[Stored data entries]
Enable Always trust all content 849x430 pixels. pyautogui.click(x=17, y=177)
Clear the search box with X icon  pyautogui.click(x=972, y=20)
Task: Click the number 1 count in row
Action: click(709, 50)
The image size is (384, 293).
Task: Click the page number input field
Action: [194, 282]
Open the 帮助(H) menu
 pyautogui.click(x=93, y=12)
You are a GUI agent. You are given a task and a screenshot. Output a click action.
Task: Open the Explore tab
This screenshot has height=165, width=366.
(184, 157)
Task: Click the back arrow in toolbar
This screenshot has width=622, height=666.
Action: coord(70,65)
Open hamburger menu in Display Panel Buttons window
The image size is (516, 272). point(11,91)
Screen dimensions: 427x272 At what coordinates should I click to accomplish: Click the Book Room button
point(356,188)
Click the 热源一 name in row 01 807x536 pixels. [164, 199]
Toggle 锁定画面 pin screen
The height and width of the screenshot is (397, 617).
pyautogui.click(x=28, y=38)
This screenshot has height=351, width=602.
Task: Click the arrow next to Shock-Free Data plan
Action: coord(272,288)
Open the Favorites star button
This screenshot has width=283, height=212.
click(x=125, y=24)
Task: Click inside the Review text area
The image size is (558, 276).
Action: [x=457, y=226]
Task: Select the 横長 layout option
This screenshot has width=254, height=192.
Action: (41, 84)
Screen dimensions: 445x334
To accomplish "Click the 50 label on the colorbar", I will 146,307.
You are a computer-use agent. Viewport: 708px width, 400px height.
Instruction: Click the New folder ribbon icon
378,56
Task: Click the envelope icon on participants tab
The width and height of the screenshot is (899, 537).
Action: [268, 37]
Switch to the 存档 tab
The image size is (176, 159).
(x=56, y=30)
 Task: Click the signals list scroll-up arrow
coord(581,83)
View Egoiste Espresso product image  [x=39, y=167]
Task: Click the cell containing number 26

> _Directions_:
The full set of entries above needs to be restated word for word.

> _Solution to the exercise_:
Enable Always trust all content 849x430 pixels. pyautogui.click(x=17, y=177)
Clear the search box with X icon  pyautogui.click(x=972, y=20)
Task: Click the number 1 count in row
Action: click(709, 50)
The image size is (384, 293).
Task: Click the page number input field
Action: [194, 282]
Open the 帮助(H) menu
 pyautogui.click(x=93, y=12)
You are a GUI agent. You are given a task and a screenshot. Output a click action.
Task: Open the Explore tab
This screenshot has height=165, width=366.
(184, 157)
Task: Click the back arrow in toolbar
This screenshot has width=622, height=666.
Action: coord(70,65)
Open hamburger menu in Display Panel Buttons window
The image size is (516, 272). point(11,91)
Screen dimensions: 427x272 At what coordinates should I click to accomplish: Click the Book Room button
point(356,188)
Click the 热源一 name in row 01 807x536 pixels. [164, 199]
Toggle 锁定画面 pin screen
The height and width of the screenshot is (397, 617).
pyautogui.click(x=28, y=38)
This screenshot has height=351, width=602.
Task: Click the arrow next to Shock-Free Data plan
Action: coord(272,288)
Open the Favorites star button
This screenshot has width=283, height=212.
click(x=125, y=24)
Task: Click inside the Review text area
The image size is (558, 276).
Action: [x=457, y=226]
Task: Select the 横長 layout option
This screenshot has width=254, height=192.
Action: (41, 84)
Screen dimensions: 445x334
To accomplish "Click the 50 label on the colorbar", I will 146,307.
You are a computer-use agent. Viewport: 708px width, 400px height.
Instruction: Click the New folder ribbon icon
378,56
Task: Click the envelope icon on participants tab
The width and height of the screenshot is (899, 537).
Action: [268, 37]
Switch to the 存档 tab
The image size is (176, 159).
(x=56, y=30)
 Task: Click the signals list scroll-up arrow
coord(581,83)
View Egoiste Espresso product image  [x=39, y=167]
Task: Click the cell containing number 26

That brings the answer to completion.